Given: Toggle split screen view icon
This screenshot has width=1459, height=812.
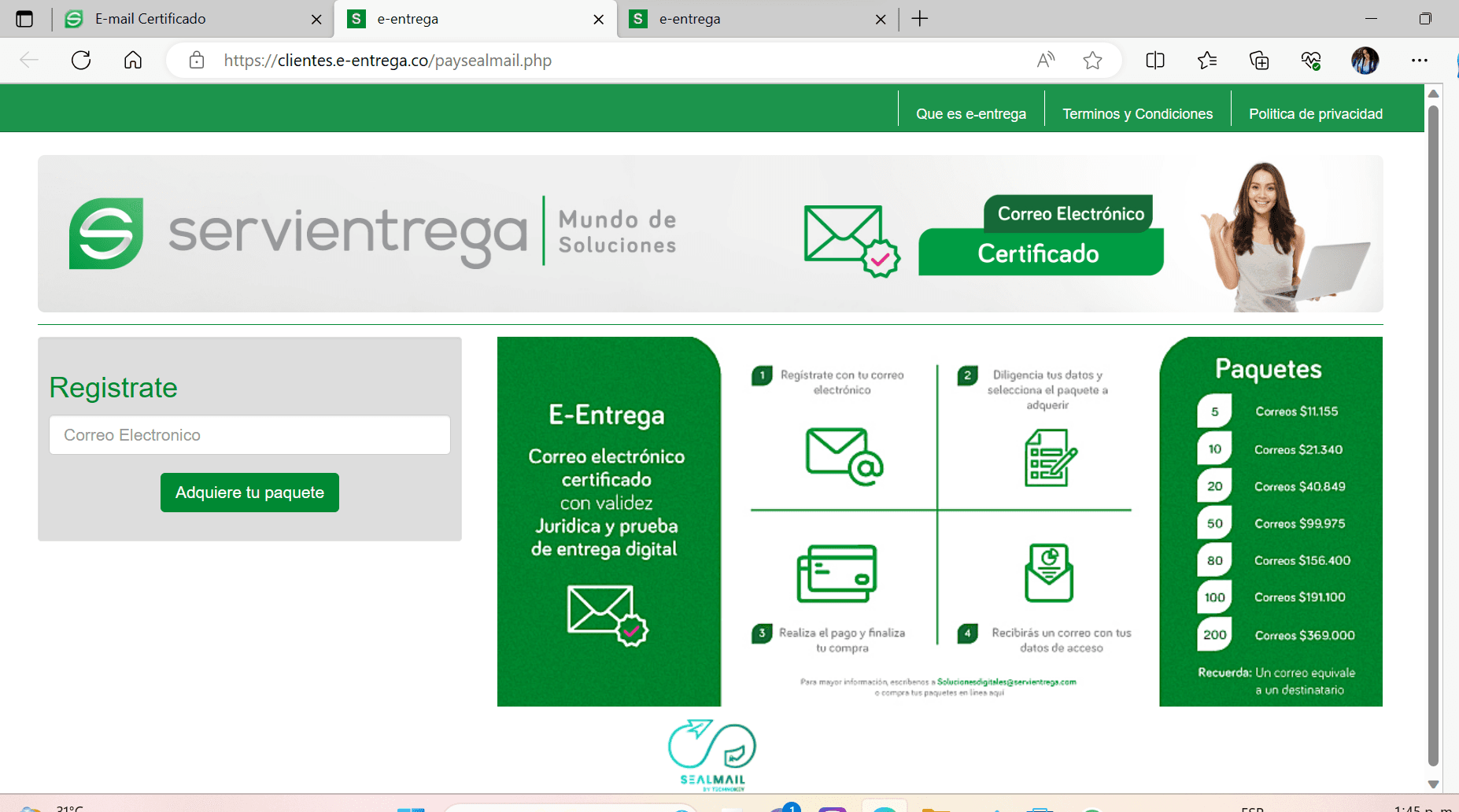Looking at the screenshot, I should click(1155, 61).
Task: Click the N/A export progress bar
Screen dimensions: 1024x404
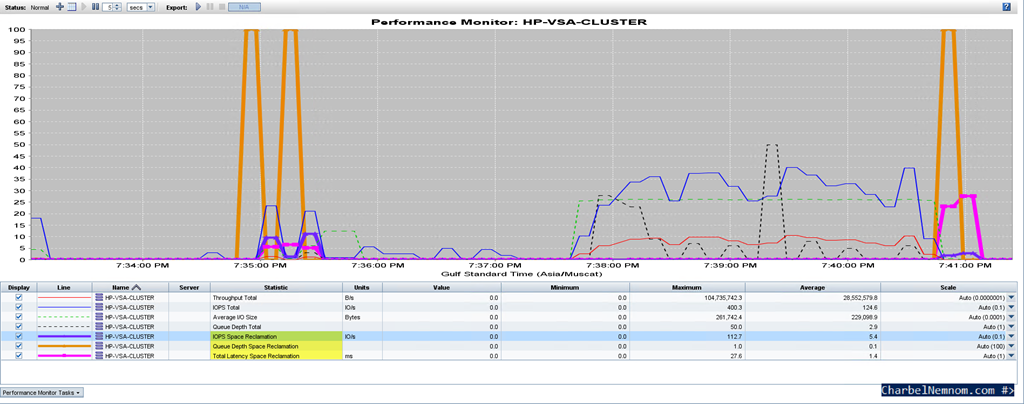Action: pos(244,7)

----

■ **How to complete this task**
Restate word for word the lines above that start at the line containing "This screenshot has width=1459, height=812." and run to the end of the listing; exclude the pictures.

■ **Written answer**
This screenshot has width=1459, height=812.
Looking at the screenshot, I should click(1155, 61).
Task: Click the N/A export progress bar
Screen dimensions: 1024x404
Action: pos(244,7)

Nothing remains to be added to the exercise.